Starting with the first line and ending with the one that holds "Select the black", retype the entries exactly.
═════ DATA TO USE
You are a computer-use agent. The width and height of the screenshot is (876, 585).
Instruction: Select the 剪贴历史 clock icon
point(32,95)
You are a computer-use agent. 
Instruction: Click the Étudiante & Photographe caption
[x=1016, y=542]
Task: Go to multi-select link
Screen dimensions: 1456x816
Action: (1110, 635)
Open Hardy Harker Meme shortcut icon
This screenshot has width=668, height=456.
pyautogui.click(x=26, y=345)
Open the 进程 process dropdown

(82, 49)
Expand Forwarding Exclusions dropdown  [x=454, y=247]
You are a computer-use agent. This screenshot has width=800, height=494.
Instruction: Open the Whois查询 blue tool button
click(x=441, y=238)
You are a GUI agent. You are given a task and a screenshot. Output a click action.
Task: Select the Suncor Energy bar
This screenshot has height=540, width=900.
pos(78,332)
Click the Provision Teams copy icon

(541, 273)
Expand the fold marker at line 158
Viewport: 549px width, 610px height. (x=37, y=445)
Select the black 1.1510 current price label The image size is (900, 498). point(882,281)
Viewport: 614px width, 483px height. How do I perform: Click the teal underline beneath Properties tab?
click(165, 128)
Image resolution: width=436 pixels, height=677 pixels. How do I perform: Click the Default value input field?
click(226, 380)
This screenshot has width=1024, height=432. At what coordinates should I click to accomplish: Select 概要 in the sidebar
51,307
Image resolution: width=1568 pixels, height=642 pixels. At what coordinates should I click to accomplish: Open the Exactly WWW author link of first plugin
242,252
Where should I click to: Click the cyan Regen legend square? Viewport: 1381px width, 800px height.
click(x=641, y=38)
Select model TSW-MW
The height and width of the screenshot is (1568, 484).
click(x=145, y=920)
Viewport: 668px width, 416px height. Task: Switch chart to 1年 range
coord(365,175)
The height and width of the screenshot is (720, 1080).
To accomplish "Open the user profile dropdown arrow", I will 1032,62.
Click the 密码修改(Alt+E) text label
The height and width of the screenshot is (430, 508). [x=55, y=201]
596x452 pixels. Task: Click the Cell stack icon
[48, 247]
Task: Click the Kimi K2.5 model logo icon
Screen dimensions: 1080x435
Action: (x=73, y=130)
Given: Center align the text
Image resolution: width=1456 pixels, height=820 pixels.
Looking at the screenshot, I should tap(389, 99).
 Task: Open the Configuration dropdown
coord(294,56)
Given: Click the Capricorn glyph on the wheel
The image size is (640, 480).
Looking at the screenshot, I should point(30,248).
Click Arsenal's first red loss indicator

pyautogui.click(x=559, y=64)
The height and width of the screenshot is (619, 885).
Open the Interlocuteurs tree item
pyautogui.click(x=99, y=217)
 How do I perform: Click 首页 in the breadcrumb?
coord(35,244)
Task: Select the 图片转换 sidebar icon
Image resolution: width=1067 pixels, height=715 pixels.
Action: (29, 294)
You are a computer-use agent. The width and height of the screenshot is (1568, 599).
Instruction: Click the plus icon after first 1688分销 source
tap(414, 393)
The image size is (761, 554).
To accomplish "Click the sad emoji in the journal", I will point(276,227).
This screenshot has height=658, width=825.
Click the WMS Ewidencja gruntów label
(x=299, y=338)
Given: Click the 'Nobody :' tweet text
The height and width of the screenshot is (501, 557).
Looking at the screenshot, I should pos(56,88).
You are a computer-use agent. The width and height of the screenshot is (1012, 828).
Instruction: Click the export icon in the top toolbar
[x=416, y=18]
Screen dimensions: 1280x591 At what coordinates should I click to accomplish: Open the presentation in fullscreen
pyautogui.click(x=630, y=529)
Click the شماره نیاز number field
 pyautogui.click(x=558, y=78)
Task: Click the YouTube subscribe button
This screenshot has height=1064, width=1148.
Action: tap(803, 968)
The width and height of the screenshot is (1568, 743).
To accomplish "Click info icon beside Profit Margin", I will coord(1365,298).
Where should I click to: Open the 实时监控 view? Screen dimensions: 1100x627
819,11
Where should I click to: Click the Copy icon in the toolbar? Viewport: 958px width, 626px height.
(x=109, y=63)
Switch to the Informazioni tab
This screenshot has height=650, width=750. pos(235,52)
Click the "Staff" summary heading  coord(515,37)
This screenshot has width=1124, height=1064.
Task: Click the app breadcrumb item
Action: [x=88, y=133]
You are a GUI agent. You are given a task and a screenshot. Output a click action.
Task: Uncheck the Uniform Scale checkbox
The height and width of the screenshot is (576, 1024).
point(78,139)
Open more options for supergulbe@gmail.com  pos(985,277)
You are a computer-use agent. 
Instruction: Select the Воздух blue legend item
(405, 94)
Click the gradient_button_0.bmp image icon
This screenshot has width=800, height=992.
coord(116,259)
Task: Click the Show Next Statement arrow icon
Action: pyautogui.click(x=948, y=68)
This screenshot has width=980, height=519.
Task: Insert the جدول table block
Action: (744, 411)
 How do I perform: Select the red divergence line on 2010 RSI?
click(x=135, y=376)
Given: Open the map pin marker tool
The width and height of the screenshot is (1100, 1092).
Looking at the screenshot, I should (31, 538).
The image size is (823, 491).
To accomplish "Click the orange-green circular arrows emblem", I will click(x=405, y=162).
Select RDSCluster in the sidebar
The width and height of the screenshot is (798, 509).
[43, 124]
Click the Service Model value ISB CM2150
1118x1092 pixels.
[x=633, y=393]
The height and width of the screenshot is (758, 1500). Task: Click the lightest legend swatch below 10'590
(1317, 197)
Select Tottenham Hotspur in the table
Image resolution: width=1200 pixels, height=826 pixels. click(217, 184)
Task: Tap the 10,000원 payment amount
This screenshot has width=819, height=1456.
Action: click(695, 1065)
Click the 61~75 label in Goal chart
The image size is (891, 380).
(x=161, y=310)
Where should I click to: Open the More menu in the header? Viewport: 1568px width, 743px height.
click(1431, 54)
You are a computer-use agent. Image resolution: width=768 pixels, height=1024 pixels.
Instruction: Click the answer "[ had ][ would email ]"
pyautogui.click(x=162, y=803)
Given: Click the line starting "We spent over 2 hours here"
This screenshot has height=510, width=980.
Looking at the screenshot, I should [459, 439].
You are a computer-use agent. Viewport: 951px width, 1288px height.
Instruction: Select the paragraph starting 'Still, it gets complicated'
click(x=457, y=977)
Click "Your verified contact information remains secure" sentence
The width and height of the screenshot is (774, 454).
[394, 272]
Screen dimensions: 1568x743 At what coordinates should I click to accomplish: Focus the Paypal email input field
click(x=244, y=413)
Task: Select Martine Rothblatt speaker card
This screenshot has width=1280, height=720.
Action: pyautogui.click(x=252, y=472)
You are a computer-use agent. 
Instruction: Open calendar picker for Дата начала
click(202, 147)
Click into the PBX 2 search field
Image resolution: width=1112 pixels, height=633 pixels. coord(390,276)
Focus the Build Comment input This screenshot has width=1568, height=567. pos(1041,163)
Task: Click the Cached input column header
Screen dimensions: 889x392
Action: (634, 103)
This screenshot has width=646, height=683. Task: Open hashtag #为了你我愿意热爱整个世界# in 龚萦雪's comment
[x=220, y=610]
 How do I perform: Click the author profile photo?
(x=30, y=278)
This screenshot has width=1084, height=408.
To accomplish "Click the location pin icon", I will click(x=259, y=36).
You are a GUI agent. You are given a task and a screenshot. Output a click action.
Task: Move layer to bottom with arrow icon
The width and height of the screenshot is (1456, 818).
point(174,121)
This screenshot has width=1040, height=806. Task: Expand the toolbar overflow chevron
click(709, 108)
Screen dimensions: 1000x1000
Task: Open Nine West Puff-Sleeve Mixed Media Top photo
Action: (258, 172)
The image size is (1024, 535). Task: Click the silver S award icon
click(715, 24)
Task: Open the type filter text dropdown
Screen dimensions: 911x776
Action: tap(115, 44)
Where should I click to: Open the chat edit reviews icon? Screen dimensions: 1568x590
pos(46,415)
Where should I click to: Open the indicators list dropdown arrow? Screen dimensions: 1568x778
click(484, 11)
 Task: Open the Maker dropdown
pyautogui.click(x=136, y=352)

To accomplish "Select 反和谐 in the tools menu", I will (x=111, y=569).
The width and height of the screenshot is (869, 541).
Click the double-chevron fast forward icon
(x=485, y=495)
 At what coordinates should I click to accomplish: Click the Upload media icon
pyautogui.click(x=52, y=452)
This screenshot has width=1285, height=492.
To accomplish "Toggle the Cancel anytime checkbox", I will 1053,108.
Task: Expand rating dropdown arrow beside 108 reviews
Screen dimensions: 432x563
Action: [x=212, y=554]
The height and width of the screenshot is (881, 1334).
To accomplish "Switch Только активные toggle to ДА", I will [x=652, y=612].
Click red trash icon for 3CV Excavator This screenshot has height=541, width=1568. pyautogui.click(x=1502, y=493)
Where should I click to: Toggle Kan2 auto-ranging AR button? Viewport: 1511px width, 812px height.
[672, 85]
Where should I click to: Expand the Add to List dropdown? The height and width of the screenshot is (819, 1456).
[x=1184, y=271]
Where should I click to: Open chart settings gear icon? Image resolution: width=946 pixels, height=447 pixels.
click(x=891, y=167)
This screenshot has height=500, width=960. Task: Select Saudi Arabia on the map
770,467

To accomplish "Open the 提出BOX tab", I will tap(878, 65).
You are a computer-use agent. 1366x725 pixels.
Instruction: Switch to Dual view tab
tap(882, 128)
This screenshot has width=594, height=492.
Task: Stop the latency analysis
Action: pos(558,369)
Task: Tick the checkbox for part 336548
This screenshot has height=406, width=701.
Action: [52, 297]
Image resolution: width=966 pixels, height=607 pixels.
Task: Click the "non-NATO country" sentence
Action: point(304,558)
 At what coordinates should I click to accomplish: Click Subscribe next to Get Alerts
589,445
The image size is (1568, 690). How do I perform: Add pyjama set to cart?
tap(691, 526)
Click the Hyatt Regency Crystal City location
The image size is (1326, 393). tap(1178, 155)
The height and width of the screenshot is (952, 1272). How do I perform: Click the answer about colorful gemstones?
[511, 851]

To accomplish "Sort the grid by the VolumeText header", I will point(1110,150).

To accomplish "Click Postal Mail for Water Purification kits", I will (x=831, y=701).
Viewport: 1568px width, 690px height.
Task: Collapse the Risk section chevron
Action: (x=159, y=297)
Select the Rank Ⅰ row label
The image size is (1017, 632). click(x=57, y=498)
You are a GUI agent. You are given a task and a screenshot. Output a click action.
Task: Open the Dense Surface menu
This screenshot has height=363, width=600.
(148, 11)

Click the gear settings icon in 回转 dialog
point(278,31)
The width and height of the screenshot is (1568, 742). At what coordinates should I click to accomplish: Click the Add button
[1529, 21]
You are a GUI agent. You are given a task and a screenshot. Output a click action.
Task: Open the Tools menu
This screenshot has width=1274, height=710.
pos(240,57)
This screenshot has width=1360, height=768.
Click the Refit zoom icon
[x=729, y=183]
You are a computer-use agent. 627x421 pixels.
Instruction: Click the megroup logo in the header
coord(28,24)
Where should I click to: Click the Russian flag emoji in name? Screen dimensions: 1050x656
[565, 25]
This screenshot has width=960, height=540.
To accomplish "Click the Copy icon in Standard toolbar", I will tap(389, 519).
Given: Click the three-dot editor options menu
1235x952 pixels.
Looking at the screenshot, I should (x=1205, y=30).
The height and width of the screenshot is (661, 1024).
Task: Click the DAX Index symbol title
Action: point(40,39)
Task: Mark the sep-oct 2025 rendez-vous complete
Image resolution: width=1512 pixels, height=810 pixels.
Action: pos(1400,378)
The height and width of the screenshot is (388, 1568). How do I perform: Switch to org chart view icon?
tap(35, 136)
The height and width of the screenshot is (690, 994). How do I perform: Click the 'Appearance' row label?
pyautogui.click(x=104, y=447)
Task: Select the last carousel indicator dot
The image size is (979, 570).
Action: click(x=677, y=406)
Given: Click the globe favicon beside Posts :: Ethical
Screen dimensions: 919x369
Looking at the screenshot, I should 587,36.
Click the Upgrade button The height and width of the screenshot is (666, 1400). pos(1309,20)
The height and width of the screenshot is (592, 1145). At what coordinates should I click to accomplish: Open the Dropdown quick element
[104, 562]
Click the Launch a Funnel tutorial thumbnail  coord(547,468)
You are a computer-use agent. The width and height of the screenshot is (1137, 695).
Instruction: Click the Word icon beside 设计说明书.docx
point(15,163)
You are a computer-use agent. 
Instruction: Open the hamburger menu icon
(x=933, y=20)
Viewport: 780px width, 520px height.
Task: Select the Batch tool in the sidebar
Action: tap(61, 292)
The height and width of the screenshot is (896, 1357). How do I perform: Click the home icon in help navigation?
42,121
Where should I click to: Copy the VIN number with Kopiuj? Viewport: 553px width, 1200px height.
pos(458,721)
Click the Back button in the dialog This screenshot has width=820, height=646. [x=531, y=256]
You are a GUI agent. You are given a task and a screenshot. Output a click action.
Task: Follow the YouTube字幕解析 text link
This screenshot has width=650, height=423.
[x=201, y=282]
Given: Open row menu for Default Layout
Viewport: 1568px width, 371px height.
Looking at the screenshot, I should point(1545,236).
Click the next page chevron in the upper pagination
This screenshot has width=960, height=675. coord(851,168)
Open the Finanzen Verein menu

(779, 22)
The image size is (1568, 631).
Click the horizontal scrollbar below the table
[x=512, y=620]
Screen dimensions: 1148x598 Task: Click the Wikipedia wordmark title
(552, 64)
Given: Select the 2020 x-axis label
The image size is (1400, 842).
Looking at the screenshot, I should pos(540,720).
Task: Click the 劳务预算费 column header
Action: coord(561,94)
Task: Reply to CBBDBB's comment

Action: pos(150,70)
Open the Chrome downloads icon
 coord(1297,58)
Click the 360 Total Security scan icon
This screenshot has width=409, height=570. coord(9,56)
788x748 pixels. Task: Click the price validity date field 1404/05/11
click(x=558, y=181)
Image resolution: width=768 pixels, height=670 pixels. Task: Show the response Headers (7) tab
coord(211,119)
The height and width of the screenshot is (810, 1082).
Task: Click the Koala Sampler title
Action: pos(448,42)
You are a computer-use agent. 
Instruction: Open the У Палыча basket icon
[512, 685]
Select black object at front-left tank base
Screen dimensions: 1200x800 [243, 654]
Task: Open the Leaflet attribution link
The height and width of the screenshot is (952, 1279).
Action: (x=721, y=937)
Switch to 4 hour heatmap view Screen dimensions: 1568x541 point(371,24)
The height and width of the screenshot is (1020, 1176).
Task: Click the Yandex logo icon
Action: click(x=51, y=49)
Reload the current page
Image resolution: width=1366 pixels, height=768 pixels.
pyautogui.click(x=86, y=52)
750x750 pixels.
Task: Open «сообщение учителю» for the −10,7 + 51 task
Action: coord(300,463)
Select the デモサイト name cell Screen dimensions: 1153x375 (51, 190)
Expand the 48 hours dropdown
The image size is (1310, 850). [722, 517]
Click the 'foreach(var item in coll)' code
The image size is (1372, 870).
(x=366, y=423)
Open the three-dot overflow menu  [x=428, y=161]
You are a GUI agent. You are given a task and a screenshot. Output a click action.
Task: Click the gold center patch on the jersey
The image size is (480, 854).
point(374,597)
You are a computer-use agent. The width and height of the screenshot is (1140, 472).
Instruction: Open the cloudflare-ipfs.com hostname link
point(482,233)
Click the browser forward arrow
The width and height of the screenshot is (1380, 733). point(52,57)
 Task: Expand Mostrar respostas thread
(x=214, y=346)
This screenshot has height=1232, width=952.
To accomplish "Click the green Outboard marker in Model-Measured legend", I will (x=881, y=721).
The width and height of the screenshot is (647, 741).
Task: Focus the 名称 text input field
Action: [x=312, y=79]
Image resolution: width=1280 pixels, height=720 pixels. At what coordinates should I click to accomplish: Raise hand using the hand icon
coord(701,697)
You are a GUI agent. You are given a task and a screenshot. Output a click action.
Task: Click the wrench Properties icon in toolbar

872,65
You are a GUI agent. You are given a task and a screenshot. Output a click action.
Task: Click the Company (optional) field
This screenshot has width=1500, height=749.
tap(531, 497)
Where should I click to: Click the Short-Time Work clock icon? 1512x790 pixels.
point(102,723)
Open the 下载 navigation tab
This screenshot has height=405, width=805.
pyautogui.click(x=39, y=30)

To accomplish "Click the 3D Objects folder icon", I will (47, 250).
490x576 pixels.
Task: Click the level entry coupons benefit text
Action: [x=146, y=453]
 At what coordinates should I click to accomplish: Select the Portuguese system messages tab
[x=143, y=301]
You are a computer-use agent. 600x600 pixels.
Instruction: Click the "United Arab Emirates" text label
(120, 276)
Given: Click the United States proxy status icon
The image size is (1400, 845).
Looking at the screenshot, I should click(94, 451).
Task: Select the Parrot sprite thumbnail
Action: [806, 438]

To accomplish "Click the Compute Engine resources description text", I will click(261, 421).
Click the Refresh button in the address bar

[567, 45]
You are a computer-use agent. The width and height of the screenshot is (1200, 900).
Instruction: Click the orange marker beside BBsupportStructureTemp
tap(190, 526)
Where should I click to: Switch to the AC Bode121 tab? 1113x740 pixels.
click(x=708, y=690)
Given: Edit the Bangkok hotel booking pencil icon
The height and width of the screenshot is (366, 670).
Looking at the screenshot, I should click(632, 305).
══════════
__THE COMPLETED TASK__
You are a computer-use agent. The width and height of the screenshot is (876, 585).
Instruction: Select the 剪贴历史 clock icon
point(32,95)
You are a computer-use agent. 
Instruction: Click the Étudiante & Photographe caption
[x=1016, y=542]
Task: Go to multi-select link
Screen dimensions: 1456x816
Action: (1110, 635)
Open Hardy Harker Meme shortcut icon
This screenshot has width=668, height=456.
pyautogui.click(x=26, y=345)
Open the 进程 process dropdown

(82, 49)
Expand Forwarding Exclusions dropdown  [x=454, y=247]
You are a computer-use agent. This screenshot has width=800, height=494.
Instruction: Open the Whois查询 blue tool button
click(x=441, y=238)
You are a GUI agent. You are given a task and a screenshot. Output a click action.
Task: Select the Suncor Energy bar
This screenshot has height=540, width=900.
pos(78,332)
Click the Provision Teams copy icon

(541, 273)
Expand the fold marker at line 158
Viewport: 549px width, 610px height. (x=37, y=445)
Select the black 1.1510 current price label The image size is (900, 498). point(882,281)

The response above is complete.